▶ _OBJECTIVE 1_: Edit the article about the ACA Business Club by restating the part from "Photos by L.G." up to and including "some office space.", with "board room" replaced by "meeting room".

▶ _PASSAGE GIVEN_:
______

Photos by L.G. Patterson
A new option for networking has been growing in the Columbia area.
The ACA Business Club, 204 Peach Way suite A, has been quietly expanding its membership throughout the past two years, thanks to the efforts of Lili Vianello and her husband John Shrum, who manage the club.
Vianello’s business, Visionworks Marketing Group, has had offices in the building since 1999. When a long standing business in a space on the floor below closed in 2019, Vianello says she immediately knew she wanted to do something with it. But at that point, all Shrum and she really had was a wish list of what they wanted it to include: gallery space, as she’s always supported local artists; a board room; training room; and some office space.
Then came Martin Hess.
Hess, president of the American Club Association (ACA), approached Vianello about bringing the ACA Business Club to Columbia. The original club is out of Overland Park, Kansas, and there are clubs all over the country, with a few opening internationally as well. After further conversations between Hess, Vianello and Shrum, it was clear that this club encompassed much of what Vianello and Shrum had been hoping to bring to the open space on Peach Way.

______

▶ _DATASET ROWS_:
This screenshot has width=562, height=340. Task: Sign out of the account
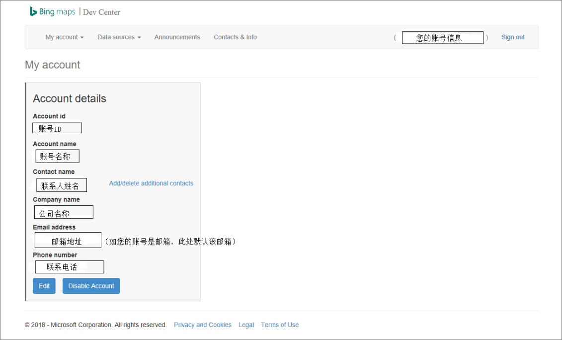coord(513,37)
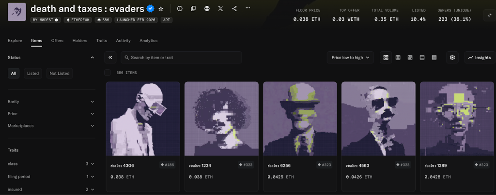
Task: Click the star icon to watchlist collection
Action: (161, 9)
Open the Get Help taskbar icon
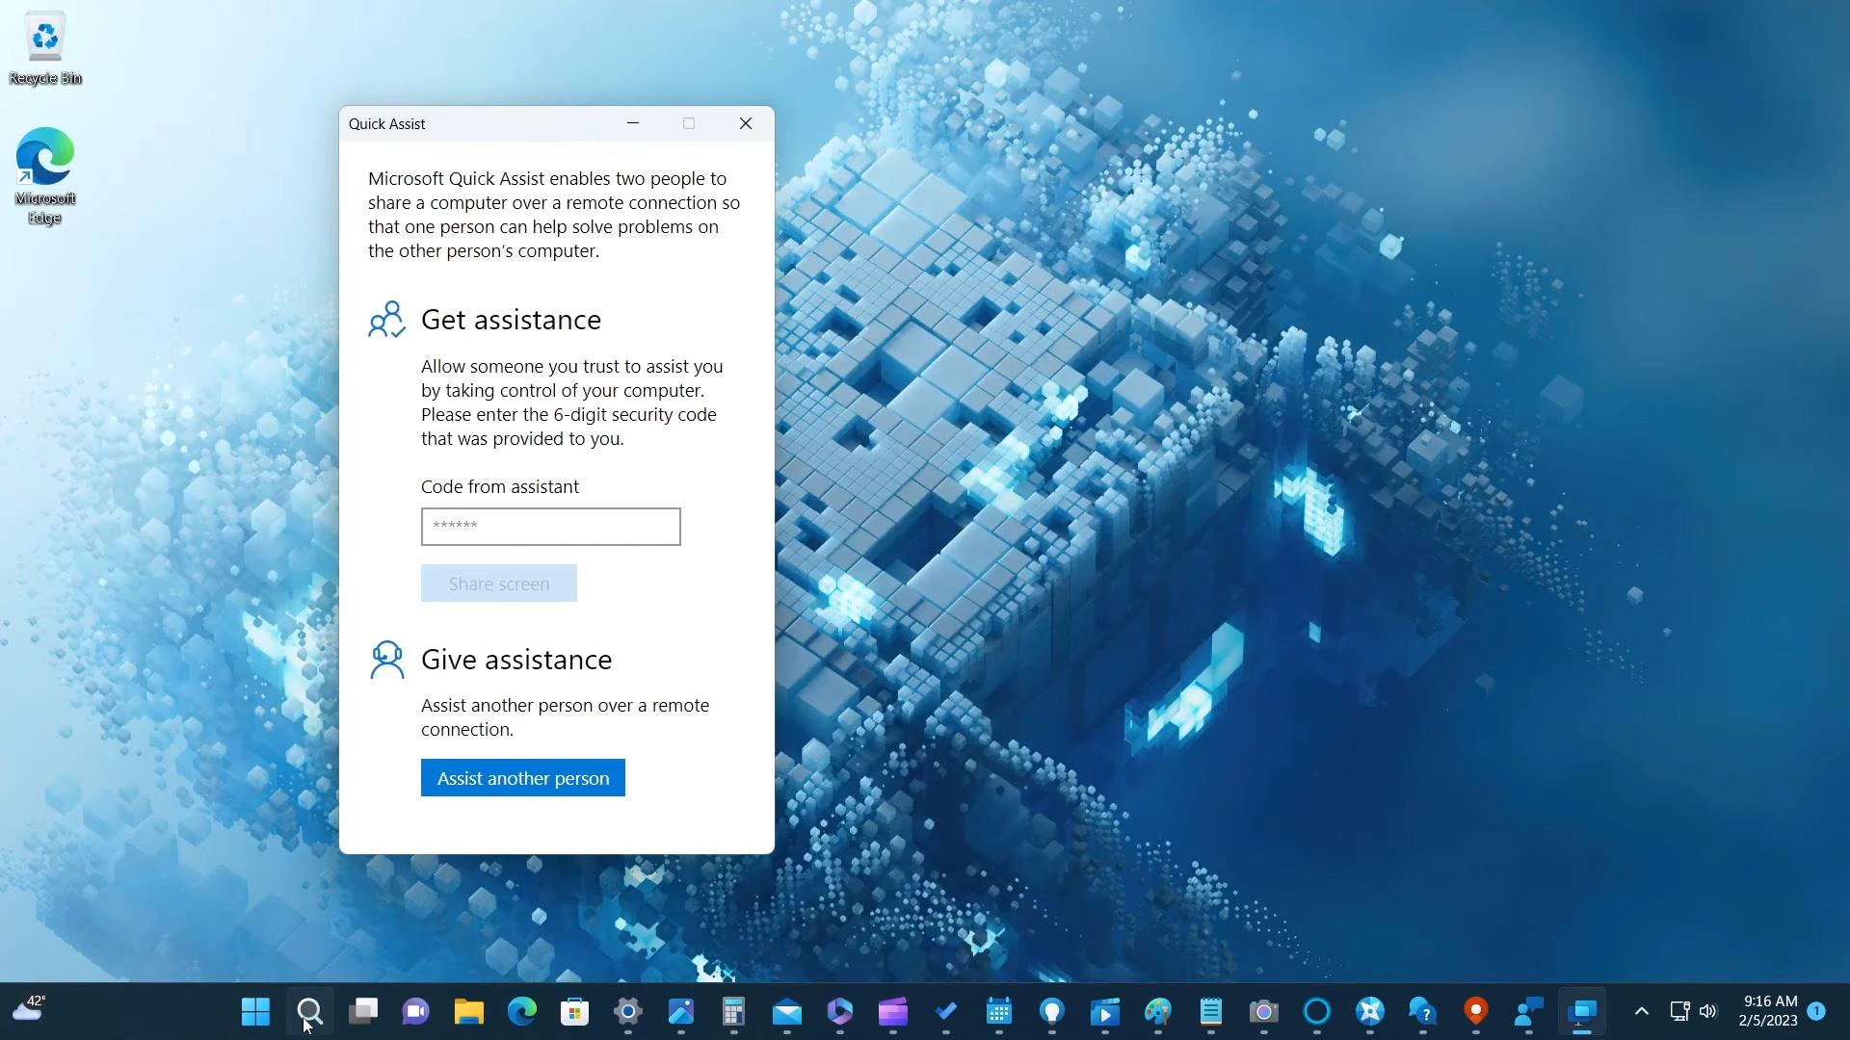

______

▶ _OBJECTIVE 2_: Convert the lines of the entries in Block 1 above into a Markdown table with the columns Row and Line, numbering each nonblank line. Leave the pictures out.

▶ _OUTPUT 1_:
Photos by L.G. Patterson
A new option for networking has been growing in the Columbia area.
The ACA Business Club, 204 Peach Way suite A, has been quietly expanding its membership throughout the past two years, thanks to the efforts of Lili Vianello and her husband John Shrum, who manage the club.
Vianello’s business, Visionworks Marketing Group, has had offices in the building since 1999. When a long standing business in a space on the floor below closed in 2019, Vianello says she immediately knew she wanted to do something with it. But at that point, all Shrum and she really had was a wish list of what they wanted it to include: gallery space, as she’s always supported local artists; a meeting room; training room; and some office space.

▶ _OUTPUT 2_:
| Row | Line |
|---|---|
| 1 | This screenshot has width=562, height=340. Task: Sign out of the account |
| 2 | coord(513,37) |
| 3 | Task: Click the star icon to watchlist collection |
| 4 | Action: (161, 9) |
| 5 | Open the Get Help taskbar icon |